Nos dois meses que decorreram fui ao alfaiate com Max e Keine, eu gostaria que o meu pai e Claus tivessem ido conosco porém eles andavam bem ocupados tentando resolver a tensão na Torre Distrital. Em todas as vezes Max nos fazia visitar uma confeitaria no caminho. Daphne e Loene disseram que cuidariam dos preparativos para o casamento e me dispensaram para que eu não atrapalhasse. Faltava poucos dias para que ela se tornasse minha esposa.
A última vez que Claus me acordou eu tinha dezesseis anos e não esperava que ele me acordasse desesperadamente naquela manhã.
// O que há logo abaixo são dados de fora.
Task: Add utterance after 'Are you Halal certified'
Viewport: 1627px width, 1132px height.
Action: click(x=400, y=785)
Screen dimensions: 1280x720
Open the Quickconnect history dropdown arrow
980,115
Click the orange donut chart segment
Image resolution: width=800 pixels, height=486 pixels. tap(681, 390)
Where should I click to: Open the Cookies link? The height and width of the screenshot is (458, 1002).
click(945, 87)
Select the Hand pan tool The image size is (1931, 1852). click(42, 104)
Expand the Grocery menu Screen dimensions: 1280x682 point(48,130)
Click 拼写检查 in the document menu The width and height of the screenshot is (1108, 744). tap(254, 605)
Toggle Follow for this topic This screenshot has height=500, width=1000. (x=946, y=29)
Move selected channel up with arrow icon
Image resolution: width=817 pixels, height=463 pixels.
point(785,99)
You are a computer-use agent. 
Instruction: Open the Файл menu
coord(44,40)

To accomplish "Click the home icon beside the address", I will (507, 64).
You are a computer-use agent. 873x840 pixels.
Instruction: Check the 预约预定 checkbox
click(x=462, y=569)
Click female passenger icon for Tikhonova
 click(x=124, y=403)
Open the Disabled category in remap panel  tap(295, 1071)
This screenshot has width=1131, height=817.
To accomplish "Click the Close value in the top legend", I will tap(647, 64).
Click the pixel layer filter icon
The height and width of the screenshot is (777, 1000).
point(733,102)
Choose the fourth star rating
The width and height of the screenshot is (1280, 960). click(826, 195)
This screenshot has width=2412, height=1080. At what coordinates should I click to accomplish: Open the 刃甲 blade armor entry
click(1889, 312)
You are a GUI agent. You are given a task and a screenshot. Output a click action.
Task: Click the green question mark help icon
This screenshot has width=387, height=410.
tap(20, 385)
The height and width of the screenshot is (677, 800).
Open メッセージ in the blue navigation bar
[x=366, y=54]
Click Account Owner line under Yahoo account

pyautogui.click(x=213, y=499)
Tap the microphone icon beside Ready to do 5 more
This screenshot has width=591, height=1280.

- Thomas, acorde. O senhor Yervant está lá embaixo lhe esperando - diz ele se esforçando para manter a calma.
Ao ouvir o nome dele eu desperto no mesmo instante e a única coisa que me vem a mente é Loene. Os rebeldes voltaram a agir nas semanas anteriores e senti um aperto no peito ao pensar que ela pudesse estar machucada. Me troquei rapidamente e desci as escadas com Claus logo atrás.
- Como está Loene!? - perguntei exasperado.
- Loene? - indagou Yervant confuso. - Ah, devia ter imaginado que você acharia isso, mas não se preocupe ela está segura. E, bem, o assunto que me trás aqui é outro, ainda que de certa forma afete ela também.
- Como assim?
- Você terá que adiar o casamento de novo. Os Distritais precisam que você esteja preparado para assumir o cargo presidencial, é o mais qualificado - diz ele com um pontinha de frustação.
- Espera, isso significa que... - começo hesitante.
- Sim. Grayth Luster está morto - afirma Yervant para o meu assombro.
Fui tomado pelo choque e minha cabeça começou a girar. Não importava de quantas maneiras eu quisesse, não havia como Yervant estar mentindo e aquela frase ecoou nos meus pensamentos. No fim não há realmente como mudar.